Ils/elles sont financés par les états membres, l’Europe, les régions et ne devraient pas seulement permettre le commerce, mais aborder la question des constructions de navires qui servent à faire ce commerce en Europe.
Personne n’en parle personne n’ose … tous doivent penser que c’est impossible, que ce n’est pas raisonnable. Que sans doute il vaut mieux se lamenter des conséquences et chercher des ”pansements” pour combler, pour financer chèrement les déserts industriels qui fleurissent et renforcent les populismes anti globalisation et Europe de toutes sortes. C’est une faute politique lourde !
STX- Ficantieri : Un accord équitable entre la France et l’Italie ?
Il ne l’est pas et le gouvernement Hollande le savait. Rappelons que STX c’est 33% pour l’État Français depuis 2008 sous Sarkozy et 66% au Sud Coréen. Que l’accord passé, non validé, entre le seul repreneur connu c’est 58 % aux intérêts italiens. Avec 50% pour Ficantieri dont 70% du capital social est à l’État Italien et 8% pour le groupe Fondazione CR. Les intérêts français n’étant que de 42% dont 33% à l’État et 9% à la DCNS (Naval Group).
Promesse d’un accord équitable.
Or Emmanuel MACRON a annoncé devant la direction et les ouvriers de Saint Nazaire dès son élection et avant les législatives, qu’il voulait aller vers un accord plus équitable. Est-ce 50/50 ? Est-ce autre chose sur les intérêts entre Ficantieri et son client Carnival branchés sur les chantiers chinois pour sortir des paquebots en 2022 ?
Nous verrons ce qui sera négocié et trouvé comme “accord équitable”. Il faut aussi savoir que deux armateurs, clients importants de STX demandent à entrer au capital social (RCCL et MSC). Les salariés soutenus par la CFDT souhaitent aussi y être pour connaître la politique industrielle. Ce sont ces 8% qui pourraient se partager entre ces deux armateurs et les salariés. On parle de 5 et 3% afin d’avoir 50% ( 33% l’État, 9% la DCNS-Naval Group, 5% les armateurs et 3% les salariés) ….
La nationalisation durable de STX n’est pas tenable.
Appeler juridiquement droit de préemption, la nationalisation temporaire annoncée par le ministre Bruno LEMAIRE pour 80 millions d’euros n’est à mes yeux pas tenable mais un moyen de renégocier “un accord équitable”.

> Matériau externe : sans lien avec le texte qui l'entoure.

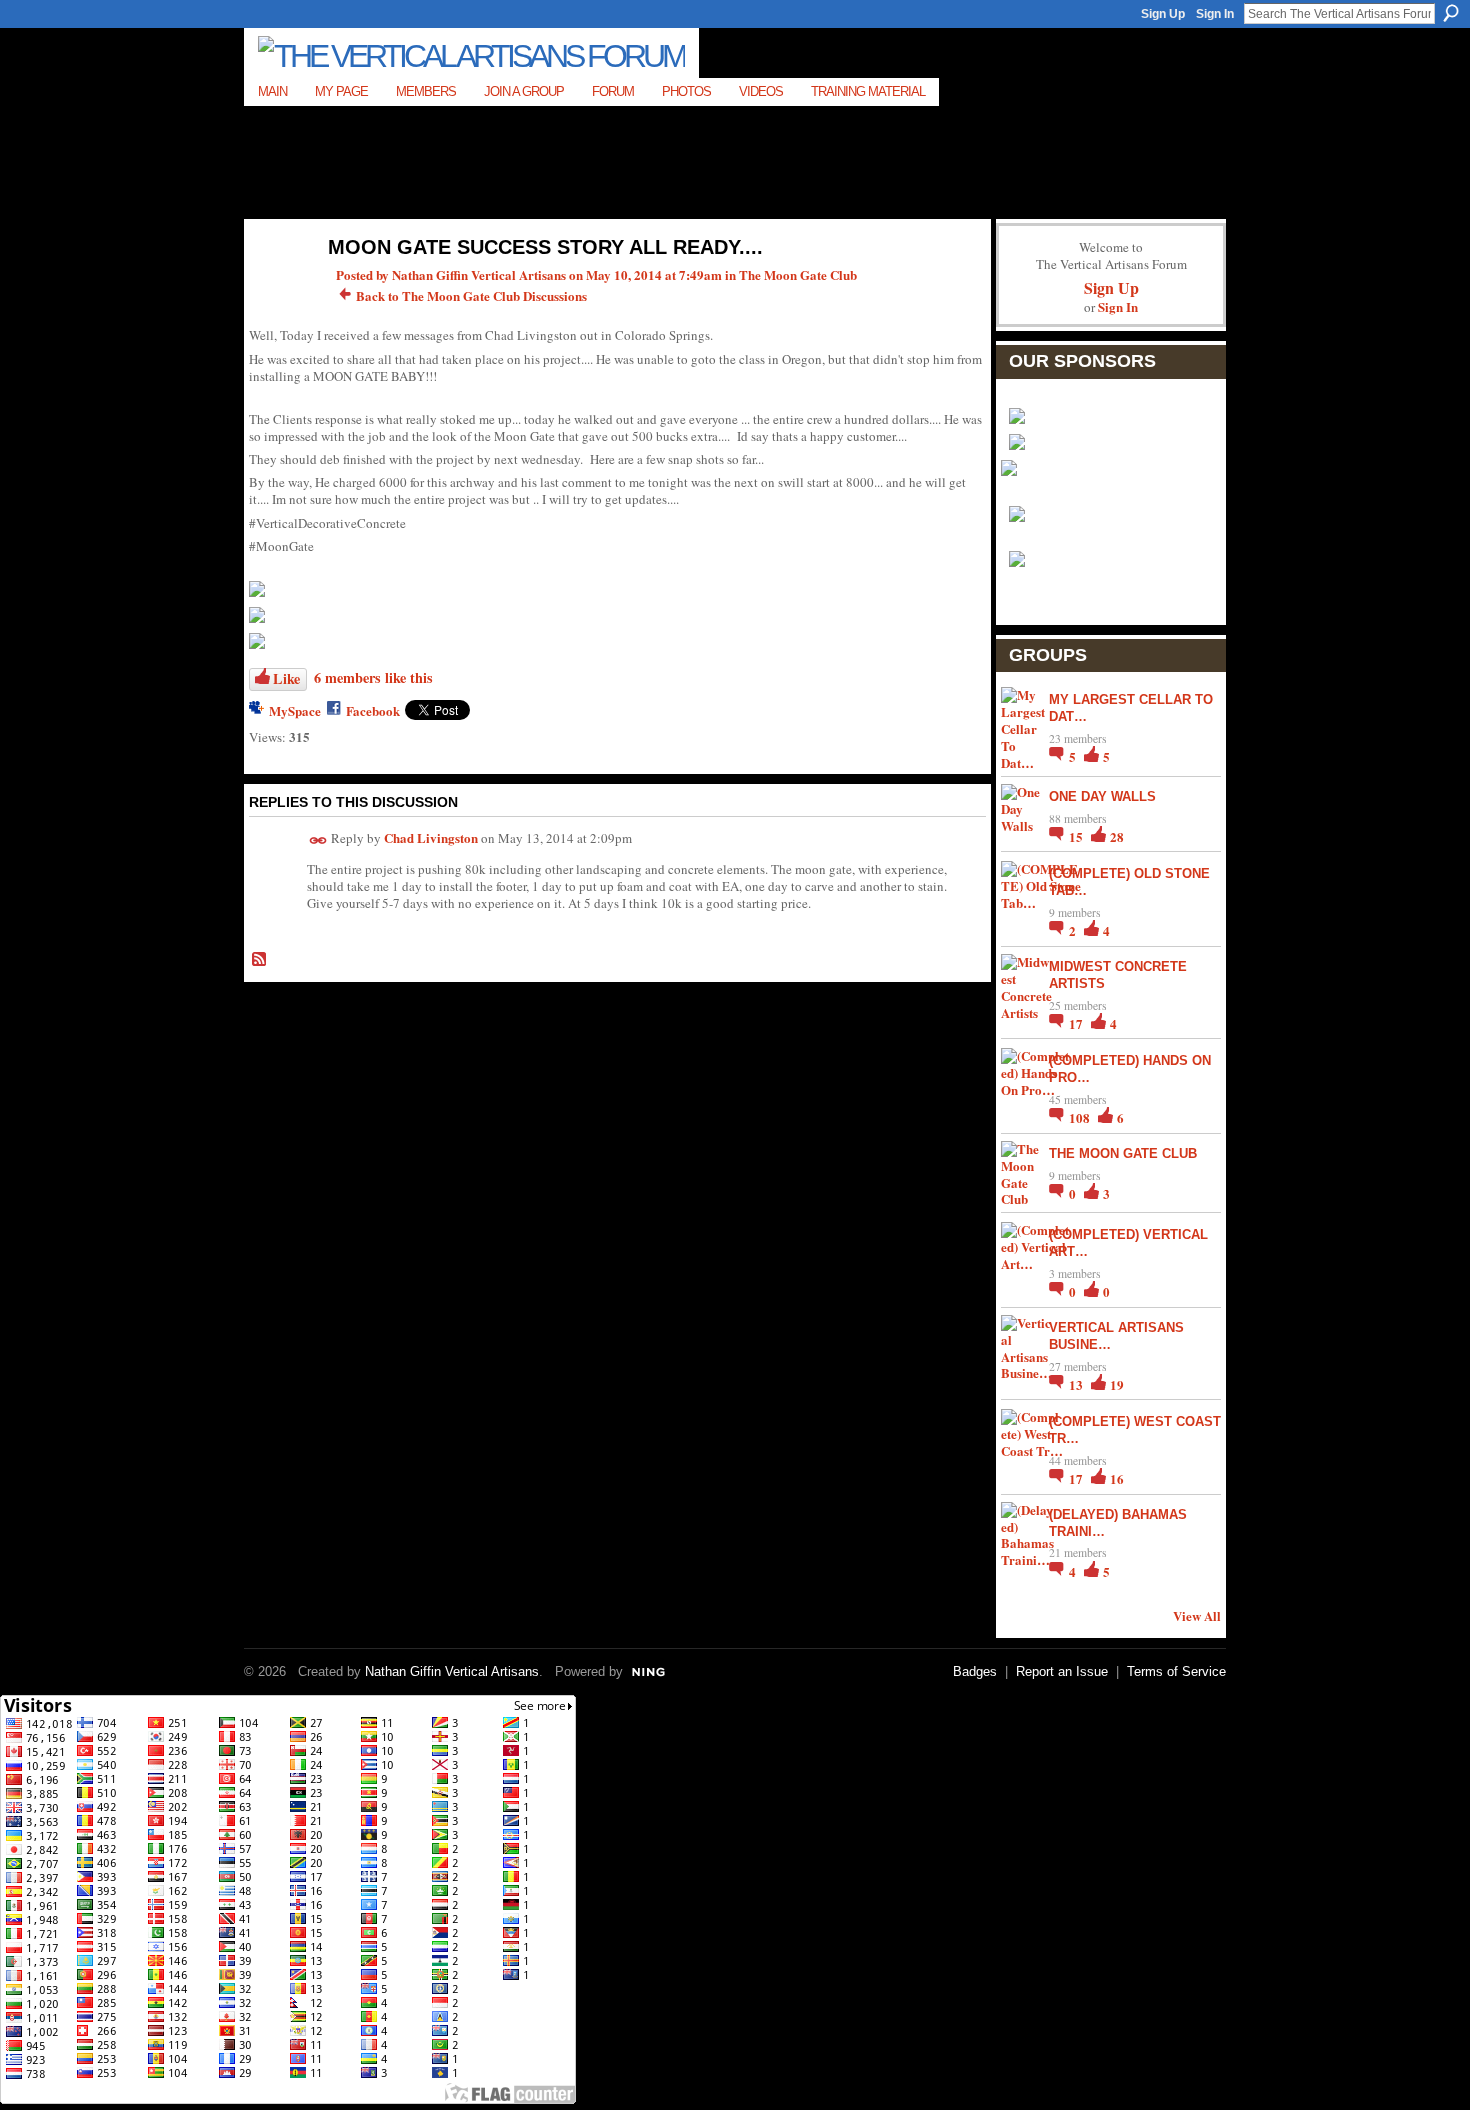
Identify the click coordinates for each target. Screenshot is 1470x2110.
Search (1451, 13)
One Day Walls (1102, 796)
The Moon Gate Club (798, 274)
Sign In (1215, 14)
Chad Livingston (431, 837)
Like (286, 678)
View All (1197, 1615)
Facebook (373, 710)
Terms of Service (1176, 1671)
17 (1077, 1023)
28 (1117, 836)
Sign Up (1163, 14)
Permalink (318, 840)
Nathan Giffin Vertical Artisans (479, 274)
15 (1077, 836)
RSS (260, 960)
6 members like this (373, 677)
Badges (975, 1671)
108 (1081, 1117)
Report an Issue (1062, 1671)
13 (1077, 1384)
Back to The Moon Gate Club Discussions (471, 295)
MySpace (295, 710)
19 (1117, 1384)
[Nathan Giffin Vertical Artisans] (276, 289)
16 (1117, 1478)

Attention à ne pas échouer et à être obligé de rebattre les cartes. Alors que les clients sont rares ou sont à trouver. Conserver la nationalisation comme certains le souhaiterons serait une erreur. Car ce n’est pas du ressort de l’État et il y a fort à parier que ce serait à la fois néfaste commercialement et socialement. J’imagine déjà les surenchères et les conflits sociaux.
Fatigué par des questions de santé, je cesse d’argumenter. Pourtant un vrai débat sur “quelles politiques industrielles maritimes et portuaires dans l’Europe et la globalisation des échanges“ serait utile et dépasserait les discussions et petits intérêts isolés.
2 commentaires
Nazairien, issu d’une famille largement impliquée dans les chantier de Penhoët et de la Loire pendant des décennies je ne peux qu’être d’accord avec ce qu’écrit Gilles.
Saint-Nazaire est une remarquable ville industrielle avec la « Navale » , Airbus Industrie, la FAMAT, l’ACMAT, etc.
Mais le chantier est aujourd’hui ne pièce majeure de son industrie et de son économie, mais aussi de son rayonnement international.
Nous ne pouvons laisser le pouvoir des technocrates parisiens jouer avec l’avenir de notre ville.
Et que font nos élus ?
A galon. Jean Cévaër
Bonsoir Jean. Nos élus font ce que font trop d’élus : ils ne pensent qu’à leur réélection et à leurs propres intérêts, globalement. Merci de commenter et de nous suivre. A galon.